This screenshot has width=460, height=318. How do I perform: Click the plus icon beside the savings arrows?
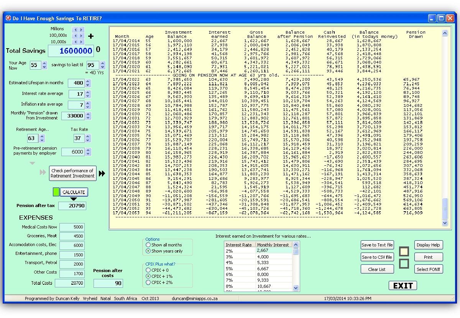pyautogui.click(x=90, y=36)
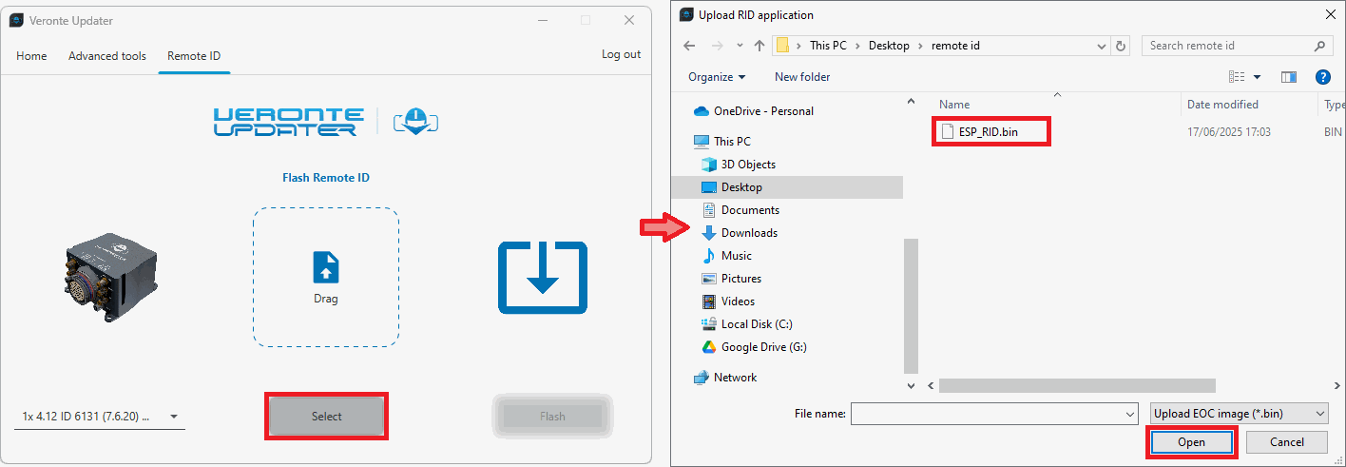Image resolution: width=1346 pixels, height=467 pixels.
Task: Toggle the preview pane icon
Action: pos(1289,77)
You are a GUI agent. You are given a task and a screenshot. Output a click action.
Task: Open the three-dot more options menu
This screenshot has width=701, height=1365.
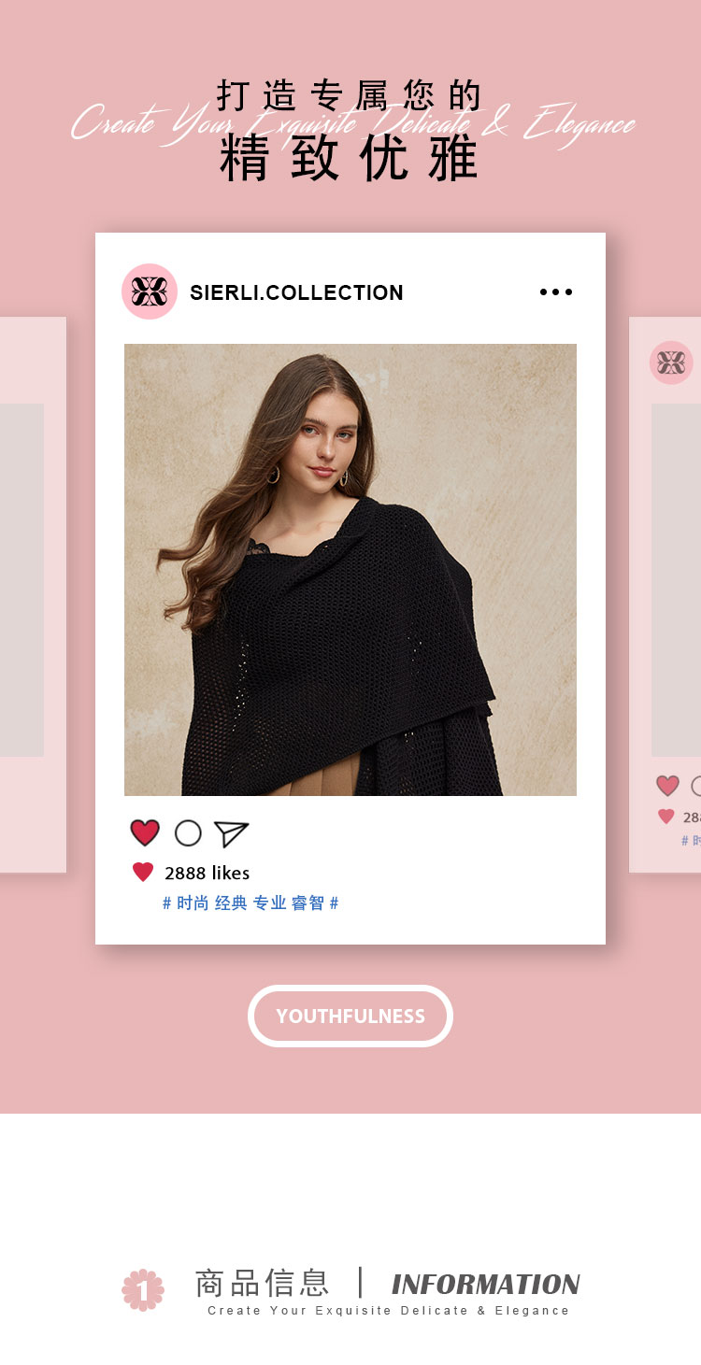point(556,292)
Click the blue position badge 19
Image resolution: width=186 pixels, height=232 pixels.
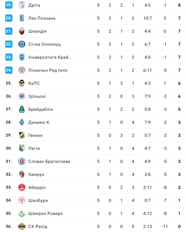click(x=9, y=5)
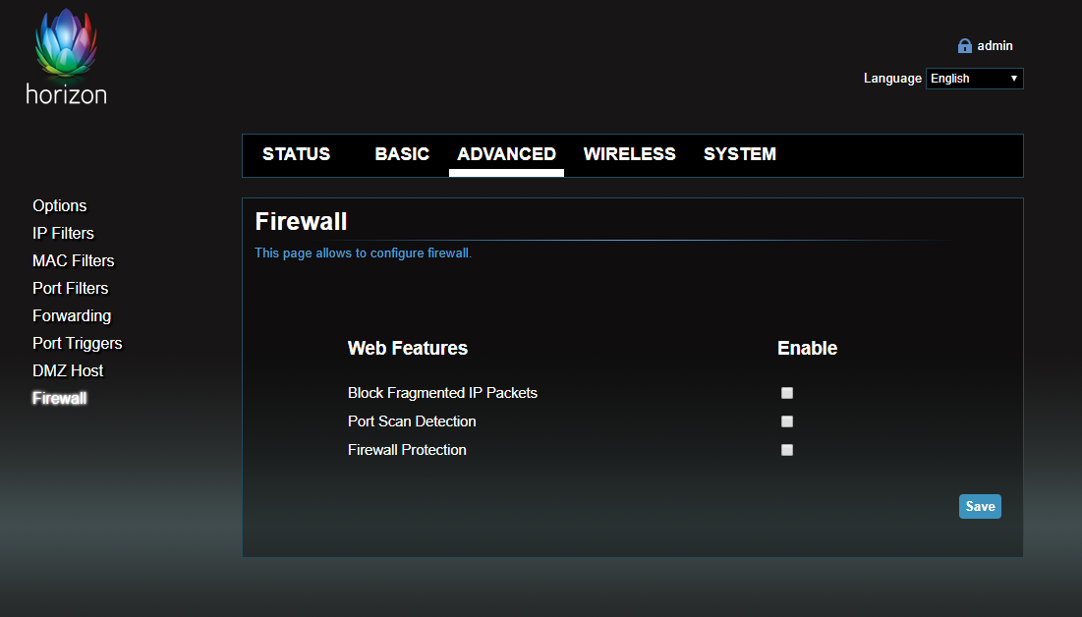
Task: Open MAC Filters page
Action: coord(73,260)
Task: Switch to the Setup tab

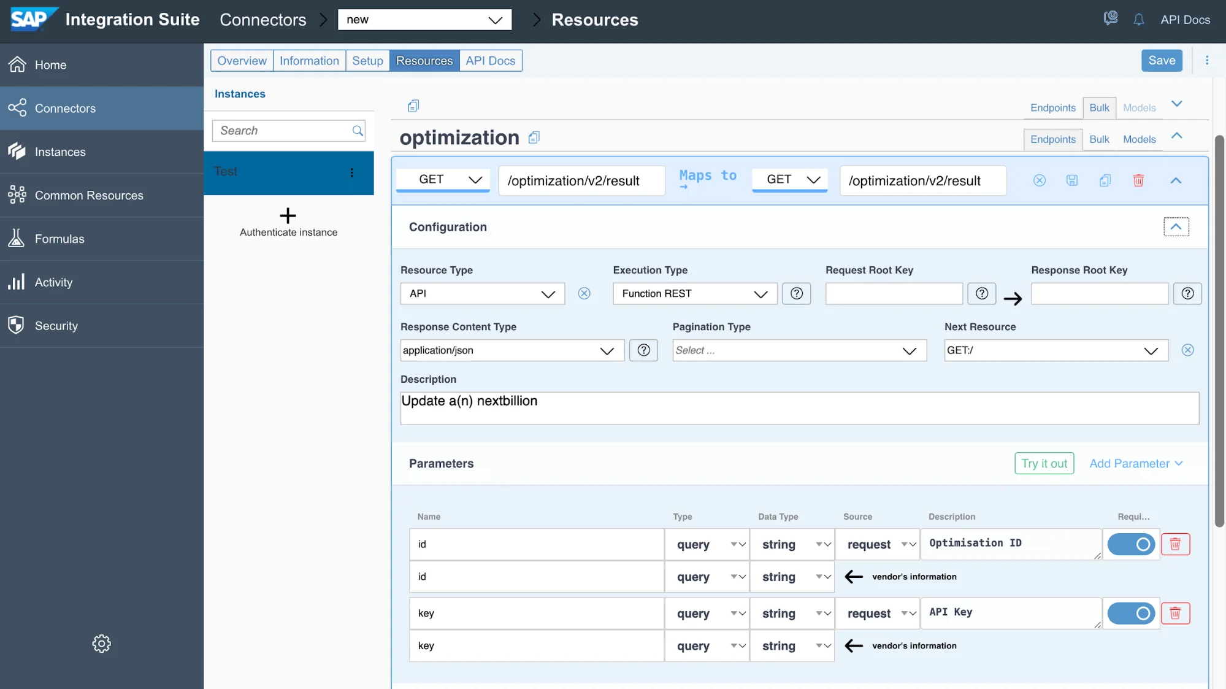Action: click(367, 60)
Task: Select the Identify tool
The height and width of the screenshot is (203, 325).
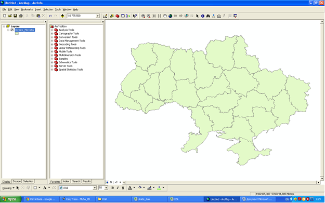Action: click(203, 16)
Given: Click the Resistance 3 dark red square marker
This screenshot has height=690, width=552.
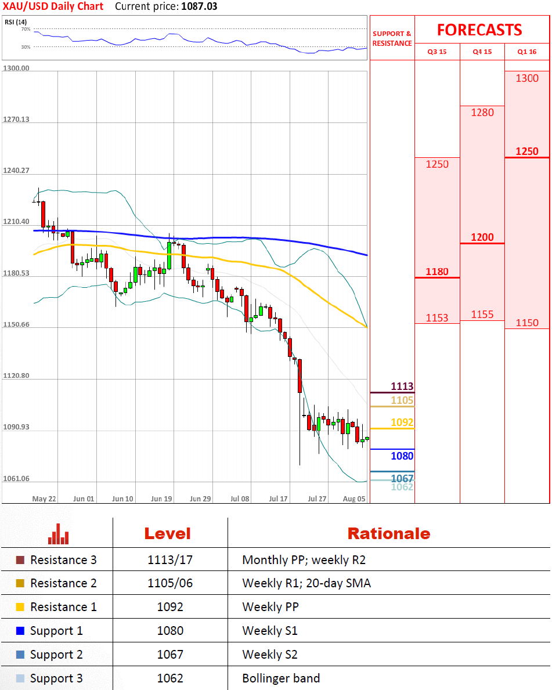Looking at the screenshot, I should [x=20, y=560].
+-------+
- [ASSIGNED TASK]:
Output the entries exactly and keep every picture out of them.

- [RESULT FOR THIS TASK]:
This screenshot has width=460, height=318. How do I perform: Click the plus icon beside the savings arrows?
pyautogui.click(x=90, y=36)
Image resolution: width=1346 pixels, height=467 pixels.
Task: Toggle the preview pane icon
Action: pos(1289,77)
You are a GUI agent. You are given a task and a screenshot. Output a click action.
Task: Open the three-dot more options menu
This screenshot has width=701, height=1365.
point(556,292)
Click the blue position badge 19
Image resolution: width=186 pixels, height=232 pixels.
click(x=9, y=5)
Task: Open MAC Filters page
Action: coord(73,260)
Task: Switch to the Setup tab

Action: click(367, 60)
Task: Select the Identify tool
The height and width of the screenshot is (203, 325).
Action: click(203, 16)
Given: Click the Resistance 3 dark red square marker
This screenshot has height=690, width=552.
Looking at the screenshot, I should [x=20, y=560].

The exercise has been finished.